## Job 1
In the records, copy the lines starting at the line that contains "has width=1626, height=2105." and ending after the line that contains "Allen is located at coordinates (381, 1040).", keeping each line unchanged.

It is with this philosophy in mind that I give you the following excellent—and compact!—gift ideas
Already I’ve lost some of you. Socks get a bad rep as gifts and I understand why. You got them from your horrible Aunt Ida when you were nine and all you wanted was a mogwai. Or a unicorn. Or the latest handheld gaming device. So I include this on my list with a caveat: don’t buy socks for kids. (Unless they’re already getting a billion toys and games and things from you and you know for a fact that this particular kid also wants some goddamned fuzzy socks.)
If, like me, you have adults to shop for… well, it’s time to admit that all we want is to be more comfortable, however we get there. Life is hard and everything hurts and dammit, fuzzy socks make the day a little less awful! Now, traditionally fuzzy socks are a gift for ladies, but I submit that in a world where more and more men are wearing cute and colorful socks they might consider branching out into soft foot-shoe intermediaries.
People lose things; it’s a fundamental component of the human condition. This is a delightful gift for the person in your life who is forever losing… well, anything. Keep losing your keys? Pop one of these on your keychain and your phone will lead the way. Lose your phone too? You got a four-pack of those suckers in your stocking and have one on standby in your car and another one in the kitchen drawer—now you can hunt down your phone and use that to find your keys!
Also, if I just described you, please consider some vitamins to help with your memory—there’s some debate amongst doctors as to whether they really do anything but if you’re this forgetful you won’t remember that.
You’re going to have to get creative if you want to fit this in someone’s stocking but I promise, you definitely want to put this in someone’s stocking. Maybe even your own, but that’s against the rules. Sorry. The great thing about this is even if you’re giving and not receiving, you get a shark on Christmas day! Who doesn’t want a shark lurking around the tree?

## Exercise inputs
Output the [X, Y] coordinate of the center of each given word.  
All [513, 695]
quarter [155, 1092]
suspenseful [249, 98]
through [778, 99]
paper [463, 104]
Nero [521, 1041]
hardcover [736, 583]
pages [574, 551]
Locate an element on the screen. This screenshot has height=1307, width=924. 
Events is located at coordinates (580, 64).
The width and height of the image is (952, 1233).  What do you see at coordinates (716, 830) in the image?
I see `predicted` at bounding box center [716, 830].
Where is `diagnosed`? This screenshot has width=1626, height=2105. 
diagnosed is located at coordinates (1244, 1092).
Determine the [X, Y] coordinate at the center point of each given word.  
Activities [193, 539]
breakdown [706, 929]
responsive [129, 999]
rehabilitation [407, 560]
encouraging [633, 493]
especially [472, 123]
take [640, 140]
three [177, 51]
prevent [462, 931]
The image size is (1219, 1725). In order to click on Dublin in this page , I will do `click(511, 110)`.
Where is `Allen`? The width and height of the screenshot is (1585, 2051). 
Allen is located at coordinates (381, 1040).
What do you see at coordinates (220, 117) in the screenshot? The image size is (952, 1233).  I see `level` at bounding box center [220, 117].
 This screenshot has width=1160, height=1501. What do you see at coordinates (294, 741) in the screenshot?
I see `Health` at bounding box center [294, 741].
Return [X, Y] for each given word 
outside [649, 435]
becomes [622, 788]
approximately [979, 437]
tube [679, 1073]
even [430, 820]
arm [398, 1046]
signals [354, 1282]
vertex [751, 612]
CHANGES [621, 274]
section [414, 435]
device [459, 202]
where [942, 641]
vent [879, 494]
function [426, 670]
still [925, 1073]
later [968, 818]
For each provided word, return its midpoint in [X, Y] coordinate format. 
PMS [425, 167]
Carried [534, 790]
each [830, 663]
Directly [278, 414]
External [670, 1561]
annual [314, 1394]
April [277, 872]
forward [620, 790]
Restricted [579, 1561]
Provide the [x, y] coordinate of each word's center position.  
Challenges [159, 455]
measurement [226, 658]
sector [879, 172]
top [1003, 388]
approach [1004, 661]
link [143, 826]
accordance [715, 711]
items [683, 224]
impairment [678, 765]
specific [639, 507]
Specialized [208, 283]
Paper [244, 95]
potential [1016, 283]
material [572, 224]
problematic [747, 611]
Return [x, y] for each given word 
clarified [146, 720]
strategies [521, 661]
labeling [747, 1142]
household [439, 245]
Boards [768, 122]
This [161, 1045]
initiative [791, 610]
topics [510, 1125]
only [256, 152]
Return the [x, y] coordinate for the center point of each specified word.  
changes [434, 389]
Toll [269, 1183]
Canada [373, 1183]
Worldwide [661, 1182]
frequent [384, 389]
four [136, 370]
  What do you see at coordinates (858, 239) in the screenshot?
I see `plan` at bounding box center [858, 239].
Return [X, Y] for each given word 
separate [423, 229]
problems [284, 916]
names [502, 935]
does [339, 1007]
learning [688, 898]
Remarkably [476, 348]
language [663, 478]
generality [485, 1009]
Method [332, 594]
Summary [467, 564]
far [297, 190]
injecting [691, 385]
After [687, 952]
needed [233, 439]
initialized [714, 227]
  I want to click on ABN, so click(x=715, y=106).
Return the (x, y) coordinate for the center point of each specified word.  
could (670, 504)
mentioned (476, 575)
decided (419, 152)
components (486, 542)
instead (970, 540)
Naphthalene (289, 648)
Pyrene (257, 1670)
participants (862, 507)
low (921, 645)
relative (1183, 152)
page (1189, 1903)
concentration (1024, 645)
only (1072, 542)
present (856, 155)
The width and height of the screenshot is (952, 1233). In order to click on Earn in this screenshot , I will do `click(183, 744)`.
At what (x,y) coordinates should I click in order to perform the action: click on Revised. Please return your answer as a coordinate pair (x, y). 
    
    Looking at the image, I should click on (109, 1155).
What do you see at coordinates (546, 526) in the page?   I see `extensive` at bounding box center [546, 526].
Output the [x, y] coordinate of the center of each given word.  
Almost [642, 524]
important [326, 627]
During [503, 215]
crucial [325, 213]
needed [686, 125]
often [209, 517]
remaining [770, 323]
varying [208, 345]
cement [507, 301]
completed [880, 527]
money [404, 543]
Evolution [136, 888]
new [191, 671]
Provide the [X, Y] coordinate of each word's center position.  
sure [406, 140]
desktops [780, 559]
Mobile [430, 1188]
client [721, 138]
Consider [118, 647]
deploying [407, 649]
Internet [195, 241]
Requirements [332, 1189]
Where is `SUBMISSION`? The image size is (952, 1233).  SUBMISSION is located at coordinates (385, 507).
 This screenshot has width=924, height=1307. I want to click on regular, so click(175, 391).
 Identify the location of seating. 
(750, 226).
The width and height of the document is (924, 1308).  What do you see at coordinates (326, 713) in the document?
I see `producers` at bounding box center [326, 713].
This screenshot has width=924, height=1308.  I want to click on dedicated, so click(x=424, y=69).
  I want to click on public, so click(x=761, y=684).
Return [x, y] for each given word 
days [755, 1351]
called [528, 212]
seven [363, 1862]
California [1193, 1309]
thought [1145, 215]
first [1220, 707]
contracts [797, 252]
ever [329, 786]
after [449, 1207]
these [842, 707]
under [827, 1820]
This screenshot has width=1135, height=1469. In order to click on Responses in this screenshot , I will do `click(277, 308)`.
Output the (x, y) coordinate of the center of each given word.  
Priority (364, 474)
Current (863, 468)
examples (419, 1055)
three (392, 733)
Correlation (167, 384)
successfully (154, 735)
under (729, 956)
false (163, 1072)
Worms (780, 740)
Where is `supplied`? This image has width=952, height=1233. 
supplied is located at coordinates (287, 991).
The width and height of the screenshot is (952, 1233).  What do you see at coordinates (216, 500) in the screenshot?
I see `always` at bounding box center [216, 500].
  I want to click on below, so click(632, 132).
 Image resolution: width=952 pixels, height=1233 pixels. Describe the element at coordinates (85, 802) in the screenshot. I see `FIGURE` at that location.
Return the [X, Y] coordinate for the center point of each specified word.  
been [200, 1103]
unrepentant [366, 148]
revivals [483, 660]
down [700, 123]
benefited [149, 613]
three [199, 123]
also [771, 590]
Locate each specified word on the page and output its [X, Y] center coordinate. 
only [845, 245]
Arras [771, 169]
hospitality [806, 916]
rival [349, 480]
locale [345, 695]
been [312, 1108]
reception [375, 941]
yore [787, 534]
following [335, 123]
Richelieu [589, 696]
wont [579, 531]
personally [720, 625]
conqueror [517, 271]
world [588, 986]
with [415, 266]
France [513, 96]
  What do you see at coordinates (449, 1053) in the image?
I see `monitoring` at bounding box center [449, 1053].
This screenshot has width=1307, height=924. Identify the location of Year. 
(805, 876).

## Job 2
Shorten the paragraph of the gift ideas passage that begins "People lose things" into a brief bulleted list that keeps its main facts.

## Expected answer 1
Where is `diagnosed`? This screenshot has width=1626, height=2105. 
diagnosed is located at coordinates (1244, 1092).
Determine the [X, Y] coordinate at the center point of each given word.  
Activities [193, 539]
breakdown [706, 929]
responsive [129, 999]
rehabilitation [407, 560]
encouraging [633, 493]
especially [472, 123]
take [640, 140]
three [177, 51]
prevent [462, 931]
The image size is (1219, 1725). In order to click on Dublin in this page , I will do `click(511, 110)`.
Where is `Allen`? The width and height of the screenshot is (1585, 2051). 
Allen is located at coordinates (381, 1040).

## Expected answer 2
- Losing things is a basic part of being human.
- The gift suits someone who is always losing things.
- Attached to a keychain, one of these lets a phone lead the way to lost keys.
- A four-pack allows spares in the car and the kitchen drawer, so a lost phone can be found first and then used to find the keys.